Son devir alimlerinden Süleyman Hilmi Tunahan: Süleyman Efendi’nin bendelerinden Arif Hikmet Köklü beyefendi 14.09.2001'de şu enteresan hatırayı anlatmışlardır; "Bazı kimseler Bediüzzaman Said Nursi aleyhinde neşriyatta bulunuyorlardı. Onların tesirinde kalarak Şeyh Süleyman Efendi hazretlerine "Biz Said Nursi'yi nasıl bileceğiz?" diye sordum. "Bu Bediüzzaman hazretleri Türkiye'de en sevdiğim zattır" dediler. Yanından bir zat çıkıyordu, onu kast ederek "Siz gelmeden önce bir zat gelmişti. Said Nursi hazretlerinin yanından gelmiş ve sohbetinde bulunmuş. Sohbette bizim bahsimiz olmuş. Ayağa kalkarak: "Ne kadar sevap kazanmışsam yarısını Şeyh Süleyman Efendiye veriyorum" dediğini bize nakletti. Biz de o zata dedik:"Biz de bu güne kadar sevap ve hayır namına ne kazandı isek hepsini Said Nursi hazretlerine hediye ediyoruz. Bunu kendisine bildirirsiniz." ...Yine Arif beyin nakline göre Süleyman Efendi şöyle buyurmuş: "Said Nursi'ye makamını bizzat Resulullah vermiştir. En yüksek dereceye çıkmıştır. Hz. Allah’ın ilham ettiği şekilde yazacak, onun hizmeti de öyle.

Ramazanoğlu Sami Efendi: Lütfi Eraslan anlatıyor; “Yunak müftüsü Süleyman Efendi bir gün M. Sami Üstadımıza sormuş: “Efendim, Said Nursi hazretleri o karanlık günlerde nasıl korkusuzca cihada devam etti?” Mahmud Sami Üstadımız cevaben buyurmuşlar ki: “Bir insanın Allah korkusu her tarafını ihata ederse, sair korkular onun bedenine girmeye yer bulamaz.”

Ömer Nasuhi Bilmen Hoca: Vehbi Vakkasoğlu anlatıyor: Cahil cesareti içinde, bu soruyu Ömer Nasuhi Bilmen Hocamıza bir “ilm-i kelâm” dersinde sorduk.
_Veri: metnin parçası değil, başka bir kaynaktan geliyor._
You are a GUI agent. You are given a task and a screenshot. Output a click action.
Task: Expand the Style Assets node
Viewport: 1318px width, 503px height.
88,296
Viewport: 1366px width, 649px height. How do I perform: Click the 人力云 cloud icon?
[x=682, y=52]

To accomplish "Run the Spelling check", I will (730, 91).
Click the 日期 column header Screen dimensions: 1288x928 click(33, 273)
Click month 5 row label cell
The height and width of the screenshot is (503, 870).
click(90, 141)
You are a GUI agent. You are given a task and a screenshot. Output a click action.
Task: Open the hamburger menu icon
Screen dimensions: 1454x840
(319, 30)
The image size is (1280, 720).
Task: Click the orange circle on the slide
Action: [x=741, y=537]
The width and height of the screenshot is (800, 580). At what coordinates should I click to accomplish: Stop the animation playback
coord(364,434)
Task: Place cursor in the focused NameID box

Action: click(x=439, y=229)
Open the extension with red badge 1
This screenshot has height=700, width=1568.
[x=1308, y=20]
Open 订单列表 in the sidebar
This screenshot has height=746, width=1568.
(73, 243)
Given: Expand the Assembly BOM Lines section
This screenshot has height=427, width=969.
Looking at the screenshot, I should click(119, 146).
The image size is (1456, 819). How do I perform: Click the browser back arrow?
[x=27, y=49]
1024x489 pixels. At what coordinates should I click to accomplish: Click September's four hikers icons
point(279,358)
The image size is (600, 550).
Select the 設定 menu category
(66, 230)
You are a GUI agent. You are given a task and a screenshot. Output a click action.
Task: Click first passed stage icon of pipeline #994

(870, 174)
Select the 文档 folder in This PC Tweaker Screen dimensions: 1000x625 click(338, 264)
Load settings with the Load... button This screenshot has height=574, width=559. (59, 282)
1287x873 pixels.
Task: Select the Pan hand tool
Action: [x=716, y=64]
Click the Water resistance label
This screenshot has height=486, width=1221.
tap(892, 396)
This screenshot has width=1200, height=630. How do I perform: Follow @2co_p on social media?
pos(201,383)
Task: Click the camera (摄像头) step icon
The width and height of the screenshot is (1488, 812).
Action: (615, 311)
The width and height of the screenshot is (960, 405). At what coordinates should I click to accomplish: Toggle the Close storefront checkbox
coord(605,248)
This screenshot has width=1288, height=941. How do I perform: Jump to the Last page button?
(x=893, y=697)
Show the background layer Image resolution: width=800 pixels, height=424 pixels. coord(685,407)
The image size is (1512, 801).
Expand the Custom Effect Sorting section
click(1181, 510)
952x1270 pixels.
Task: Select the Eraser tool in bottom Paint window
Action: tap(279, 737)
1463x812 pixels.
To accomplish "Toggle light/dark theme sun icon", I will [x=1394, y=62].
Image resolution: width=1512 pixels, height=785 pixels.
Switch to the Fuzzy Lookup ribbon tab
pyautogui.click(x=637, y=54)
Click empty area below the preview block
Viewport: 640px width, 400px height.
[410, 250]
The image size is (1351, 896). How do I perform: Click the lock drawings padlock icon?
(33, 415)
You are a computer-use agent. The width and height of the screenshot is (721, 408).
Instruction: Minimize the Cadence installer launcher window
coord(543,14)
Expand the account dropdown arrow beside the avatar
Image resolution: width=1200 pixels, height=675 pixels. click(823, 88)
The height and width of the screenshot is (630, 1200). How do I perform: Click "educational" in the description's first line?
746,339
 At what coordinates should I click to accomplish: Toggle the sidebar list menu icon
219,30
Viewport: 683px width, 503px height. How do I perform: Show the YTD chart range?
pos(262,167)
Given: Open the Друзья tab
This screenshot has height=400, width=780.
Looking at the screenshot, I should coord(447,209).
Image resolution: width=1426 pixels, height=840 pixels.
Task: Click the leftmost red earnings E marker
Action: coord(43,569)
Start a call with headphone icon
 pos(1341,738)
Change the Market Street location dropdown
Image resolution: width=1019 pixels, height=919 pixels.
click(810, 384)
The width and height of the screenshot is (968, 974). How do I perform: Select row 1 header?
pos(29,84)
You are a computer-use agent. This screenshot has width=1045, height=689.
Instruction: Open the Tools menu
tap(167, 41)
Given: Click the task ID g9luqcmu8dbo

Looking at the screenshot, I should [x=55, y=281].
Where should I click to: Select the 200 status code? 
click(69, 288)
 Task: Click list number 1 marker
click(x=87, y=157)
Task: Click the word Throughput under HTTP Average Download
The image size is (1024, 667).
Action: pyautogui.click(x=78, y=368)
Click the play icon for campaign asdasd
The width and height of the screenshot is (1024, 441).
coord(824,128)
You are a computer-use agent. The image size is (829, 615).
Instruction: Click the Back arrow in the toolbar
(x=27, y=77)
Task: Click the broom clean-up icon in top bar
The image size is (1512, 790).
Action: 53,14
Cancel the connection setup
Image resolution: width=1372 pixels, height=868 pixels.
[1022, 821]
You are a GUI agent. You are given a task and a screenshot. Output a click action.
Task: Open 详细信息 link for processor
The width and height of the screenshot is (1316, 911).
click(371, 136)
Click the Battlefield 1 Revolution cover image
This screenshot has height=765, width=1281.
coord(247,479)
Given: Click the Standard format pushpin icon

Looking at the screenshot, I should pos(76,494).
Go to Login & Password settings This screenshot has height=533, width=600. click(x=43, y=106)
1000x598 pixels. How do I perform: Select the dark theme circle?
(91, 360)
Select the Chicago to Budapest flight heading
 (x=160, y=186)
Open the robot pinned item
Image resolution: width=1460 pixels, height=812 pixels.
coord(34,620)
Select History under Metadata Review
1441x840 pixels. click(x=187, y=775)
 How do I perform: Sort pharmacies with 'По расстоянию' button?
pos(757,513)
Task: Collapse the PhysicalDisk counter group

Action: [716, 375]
Hepimiz adına soruyu seslendiren arkadaşımıza, o tatlı tebessümüyle bir süre baktı mübarek hocamız… Sonra da, şefkatini hissettiren bir üslûpla dedi ki: “Şimdi ders saatimiz. Mühim bir mevzu üzerindeyiz. Bu husus, sınıftaki herkesi de alâkadar etmeyebilir. Son dersten sonra gelirsen, sualinin cevabını alırsın.” Bizler 18 yaşın verdiği kabına sığmaz heyecanla onu takip ediyorduk. Nasuhi Efendi, dönüp arkasındaki kalabalık öğrenci grubunu gördükçe tebessüm edip yürüyordu. Arkadaşımız peşinde, biz de onun peşinde yokuşu indik. Hocamız Fatih’e gidecek olan troleybüse bindi. Biz de bindik. Oturduğu koltuğun etrafında bir yığın talebesini görünce arkadaşımıza eliyle işaret etti. O da eğilip kulağını hocamıza yaklaştırdı. Ancak onunla beraber birçok kafa da hocamızın üzerine eğildi. Mübarek adam baktı, tebessüm etti ve herhalde merakımızı hoş gördü ki, uzun sorumuza şu kısa cevabı verdi: “Evladım, biz müellifiz. Bir mevzuu araştırır, o husustaki bilgileri toplar, bir nizam içinde düzenler, yazarız. Fakat Bediüzzaman böyle değildir. O, ilhama mazhardır. Onun kulağına yukarıdan fısıldayan var. Biz ise, kendi emeğimizin mahsulünü, derleyip toplayıp yazıyoruz. Bu sebeple, bizimki böyle olur, onun ki de öyle olur.” Daha sonra öğrendik ki, hocamız, Bediüzzaman’ın eserleri aleyhindeki bir rapora imza atmamak için Diyanet İşleri Başkanlığından istifa etmiş.